It seems like a pretty obvious solution to this would be to purposely do the reaction under controlled conditions before transporting it, so then you're transporting stable cesium compounds instead of elemental cesium metal.

pfdietz
The cesium in spent fuel is not in the form of cesium metal. The cesium there is already oxidized to the +1 oxidation state, as it is in cesium salts.
AnthonyMouse
This is what I get for giving people the benefit of the doubt. Here's some text from that PDF the GP linked:

> Cesium will be the primary radionuclide released in a nuclear waste accident because it is present in what is called the fuel-clad gap. This gap is the space between the fuel pellets and the inside wall of the metal tube that contains the fuel. This “gap cesium” can be released in any event where the cladding is breached. Cesium is a highly reactive metal and even a small break in the seal will release significant amounts of it. Cesium burns spontaneously in air, and will explode when exposed to water.
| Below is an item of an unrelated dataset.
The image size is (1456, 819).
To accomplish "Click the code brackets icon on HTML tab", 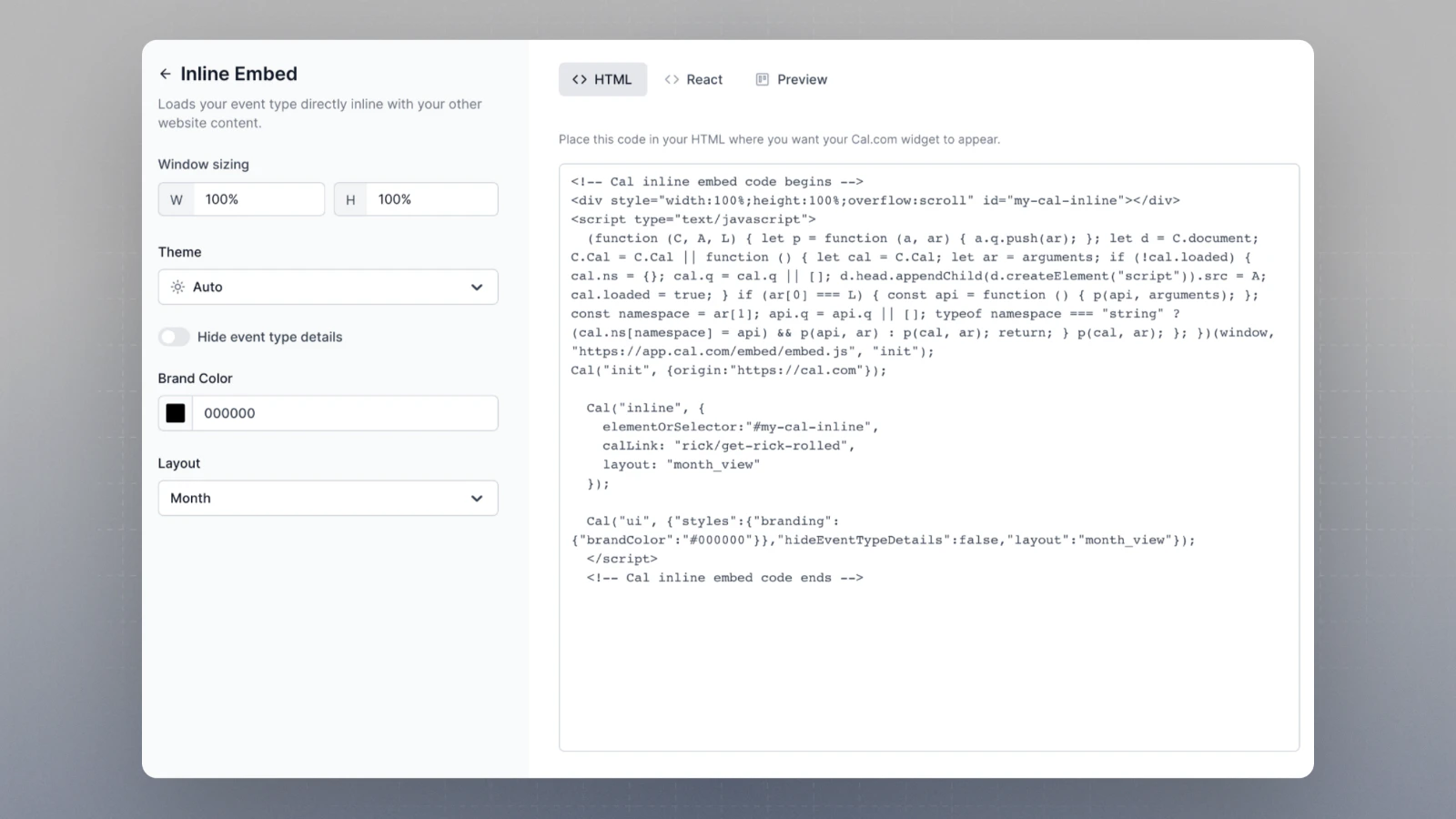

Obviously the "highly reactive" applies to elemental cesium and is meant to imply that a collision would be a serious problem because exposing it to air would cause a big fire and release a plume of radioactive material. If that isn't the case then it seems like the thesis of the paper is rubbish?

pfdietz
The idea that cesium is present in metallic form is chemically very dubious.

Cesium is extremely reactive, as is noted. In particular, it will readily reduce U(+4) to U(+3). Nuclear reactor fuel is primarily uranium dioxide, so there is ample material there for this putative metallic cesium to react with. Cesium is the most electropositive element, so it will give electrons to (reduce) almost anything.

The state of cesium in the vapor gap will be relatively volatile cesium compounds, like cesium iodide. The core temperature of a uranium dioxide fuel pellet greatly exceeds the normal boiling point of this salt.

Manuel_D
Teleportation? You dig a tunnel underground, put the waste there, and fill the tunnel. It's been done before, it's not revolutionary engineering: https://en.m.wikipedia.org/wiki/Onkalo_spent_nuclear_fuel_re...
lukan
The point was, you cannot ignore the risks of transportation, if you only have some safe spots to burry it.

And what you linked is still under construction. We don't know yet, if it really works safe long term, or if there will be future costs.

Manuel_D
Finland has two other disposal sites in operation since the 90s: https://en.m.wikipedia.org/wiki/Deep_geological_repository
lukan
Yes, but when we want to store something in the range of million years, it is a bit early to say that 30 years are sufficient as a ultimate proof that nothing leaks.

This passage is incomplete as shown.